Caouette's story begins with the recent calamity of his mother Renee's lithium overdose, then reels back through the years to uncover a ripe history of mental illness and abuse. Texas-born Renee, a one-time child model, fell off a roof aged 12 and lost the use of her legs. Some months later her parents, Rosemary and Adolph, were persuaded by doctors that their daughter's continuing paralysis might be psychosomatic, and authorised a course of electroshock therapy, twice a week for two years. The effects upon her were, not surprisingly, disastrous: over the next 30 years she would be in and out of institutions, her motor abilities restored but her sanity apparently hanging by a thread. In 1977, during one of her psychotic spells, she was picked up by a stranger on a street in Chicago and raped; her son Jonathan, aged five, was a witness.
At which point you wonder: could it get any worse than this? For Jonathan, unfortunately, it did. His father had scarpered early in life, and for most of his childhood Jonathan was raised by his clueless maternal grandparents. For two years, however, he was relocated to a care home and subjected to violent abuse by his foster parents, an experience that reverberates through this near-Gothic account of growing up.
At first, like so many adolescent boys, Caouette watched horror flicks, and then, armed with a camera, began to make his own. We glimpse his debut Super 8 shocker, rejoicing in the title The Ankle Slasher. At high school, he staged a musical version of Blue Velvet in which the cast lip-synched to Marianne Faithfull songs. In his teens, he was introduced to the avant-garde movie scene by gay friends in Houston and immersed himself in the cult of Warhol and Paul Morrissey.
That strain of underground narcissism must have incubated, because at some point he decided to train the camera on himself and his family: perhaps he realised that the best horror movie was happening right in front of him.
The earliest intimation of this is a deeply disquieting scene in which Caouette, aged 11, plays a solo routine as a battered wife, cringing in fear and fluttering his hands like a pint-size Blanche Dubois. What haunts about the scene is how convincing he is. Later in the film, we are told that the teenage film-maker once smoked a joint spiked with formaldehyde and PCP, which thereafter left him unnaturally dissociated: he seemed able to watch his life from a vantage of complete detachment. Yet the extraordinary impersonation of the abused wife predates this mishap. That was the product of his own psyche, not dodgy drugs.

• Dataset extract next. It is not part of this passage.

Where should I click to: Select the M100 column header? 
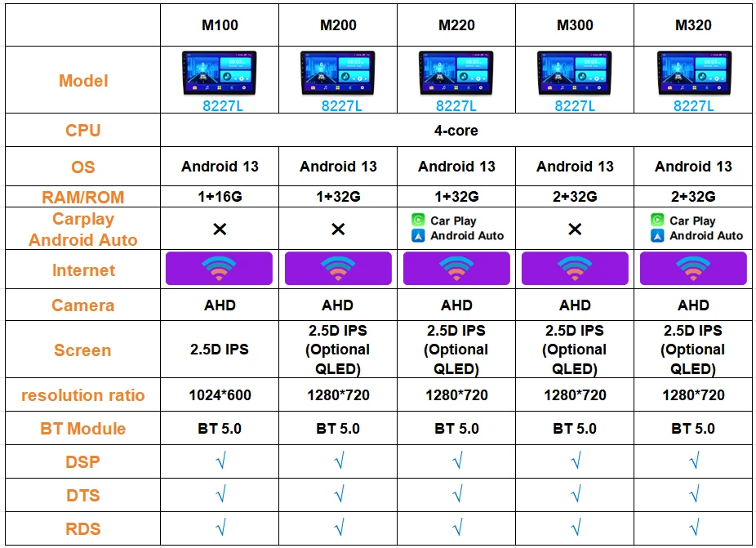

Another startling aspect of Tarnation is the way it has redefined the term "low budget". Caouette put together his original edit with the iMovie software from his Apple Mac for $218 (about £115), which I imagine would just about cover bagels and an hour's therapy for your averagely self-obsessed New Yorker.
This incredible figure created a buzz about the film when it launched on the festival circuit, and Gus Van Sant, who saw an early cut, lent his name as an executive producer. Since then, it has won prizes and become an inspiration to DIY film-makers.
Without wishing to rain on Caouette's already impressive parade, I wonder if his film is really as marvellous as the reports would have us believe. Vaunted as something in the order of last year's Capturing the Friedmans, another documentary in which a family implodes on camera, Tarnation can match it for sensation but not for balance or incisiveness. Friedmans was kept in tantalising equipoise by its director, Andrew Jarecki, who presented the case of the father and son's alleged child abuse with such evenhandedness that, to the end, the truth remained bafflingly elusive. Caouette, lacking any such distance, seems unrefined, clumsy even, in comparison.
There is a sense that what we are watching, for all its painfulness, has less to do with self-examination than self-advertisement. The experimental technique, with its wipes and dissolves and split screens, keeps drawing attention to itself instead of casting light on his subject.
Something vital is missing here. While one believes that Caouette has sustained a loving relationship with his mother against the odds ("I can't escape her... she's under my skin"), there is reason to doubt that he has been entirely fair to her. At one point he asks her to talk about her troubled marriage (Mr Caouette Sr makes a brief return before wisely disappearing again): Renee plaintively replies that she's willing to talk, only not on film. Later he does film her, while she's still fried, wandering about his kitchen and gabbling hysterically about a pumpkin she's holding.
What exactly has been gained by showing his beloved mum reduced to a pitiful imbecile? Caouette will probably argue that honesty made him keep the camera running, and perhaps it did. But why is honesty so privileged? Isn't tact also part of the autobiographer's art?